18

La sorpresa fu tale che sulle prime Alec non seppe cosa dire né fare.

Il suo sbigottimento parve mettere di buonumore Douglas.

— Credevi che io ti avessi perso di vista per un solo minuto da quando sei sceso sulla Terra? Da quando sei atterrato a Oak Ridge ti abbiamo sempre tenuto sotto stretta sorveglianza. Sono rimasto colpito nel vedere come sei stato svelto nell'imparare. Solo tre o quattro volte ho avuto l'impulso di venire ad aiutarti.

— Non avresti alzato un dito! — esclamò Alec. — E del resto ce la siamo cavata benissimo da soli.

— Questo è vero — ammise Douglas. — Hai passato l'estate impratichendoti nell'arte della sopravvivenza. Sei stato bravo. Non solo sei riuscito a sopravvivere, ma ci hai anche aiutato a eliminare qualche banda di delinquenti. — Rise e il fragore della sua risata fece tremare i muri. — Dio, quelli badavano solo a voi quattro gatti, e dopo che voi li avevate punzecchiati un po' Will provvedeva a farli fuori del tutto. È stato magnifico.

— Sono contento di esserti stato utile.

La risata di Douglas si trasformò in un sogghigno.

— Non ho mai rifiutato l'aiuto di nessuno. E il mio orgoglio non ha sofferto quando mi sono servito anche di te.

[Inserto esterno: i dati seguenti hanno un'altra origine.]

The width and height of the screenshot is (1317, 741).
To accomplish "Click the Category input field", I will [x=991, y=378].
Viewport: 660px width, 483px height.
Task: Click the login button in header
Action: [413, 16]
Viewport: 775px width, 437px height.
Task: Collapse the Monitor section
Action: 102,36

— Già, finché serviva al tuo scopo.

— Esatto.

Fermo sulla soglia, Alec chiese: — E adesso che intendi fare di noi miserabili quattro gatti?

— Will andrà a parlare ai tuoi domattina. Gli offrirà l'opportunità di unirsi a noi. Prevedo che molti accetteranno. Gli altri saranno accompagnati fuori dai nostri confini. Potranno scendere a sud e cercare di unirsi alle forze di Kobol. — Douglas si grattò la barba grigia. — Abbiamo ascoltato la tua conversazione al monitor della mia jeep.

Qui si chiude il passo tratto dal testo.